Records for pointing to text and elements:
## BEGIN
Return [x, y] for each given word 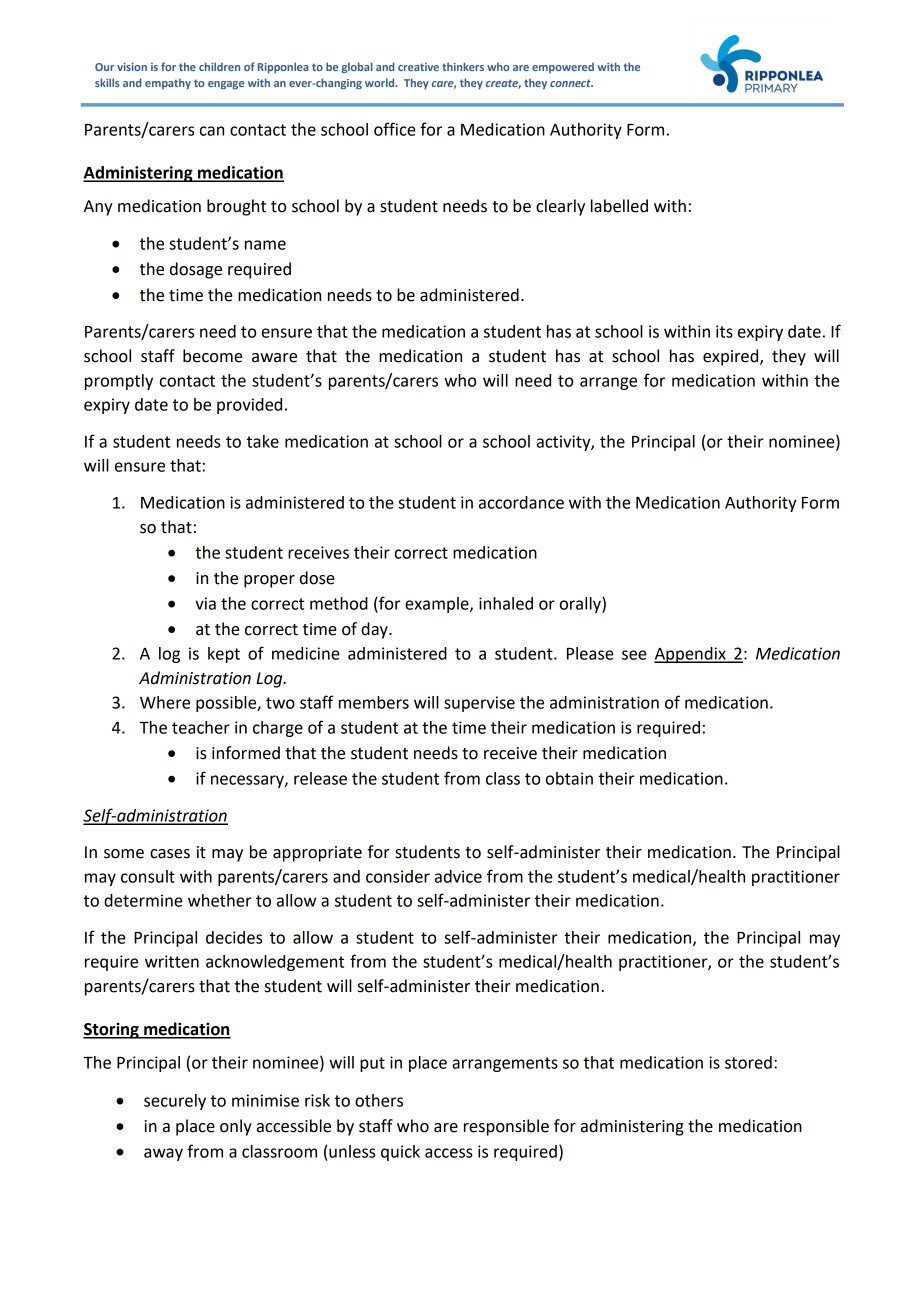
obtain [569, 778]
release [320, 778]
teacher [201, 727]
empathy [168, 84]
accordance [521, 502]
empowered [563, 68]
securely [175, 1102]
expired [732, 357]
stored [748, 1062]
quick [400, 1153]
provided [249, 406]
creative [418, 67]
## END
JOB =
Switch "given" to "listed" throughout the records and write them out again with everything else unchanged. Leave the pictures out.

COMPLETED TASK =
Return [x, y] for each listed word 
obtain [569, 778]
release [320, 778]
teacher [201, 727]
empathy [168, 84]
accordance [521, 502]
empowered [563, 68]
securely [175, 1102]
expired [732, 357]
stored [748, 1062]
quick [400, 1153]
provided [249, 406]
creative [418, 67]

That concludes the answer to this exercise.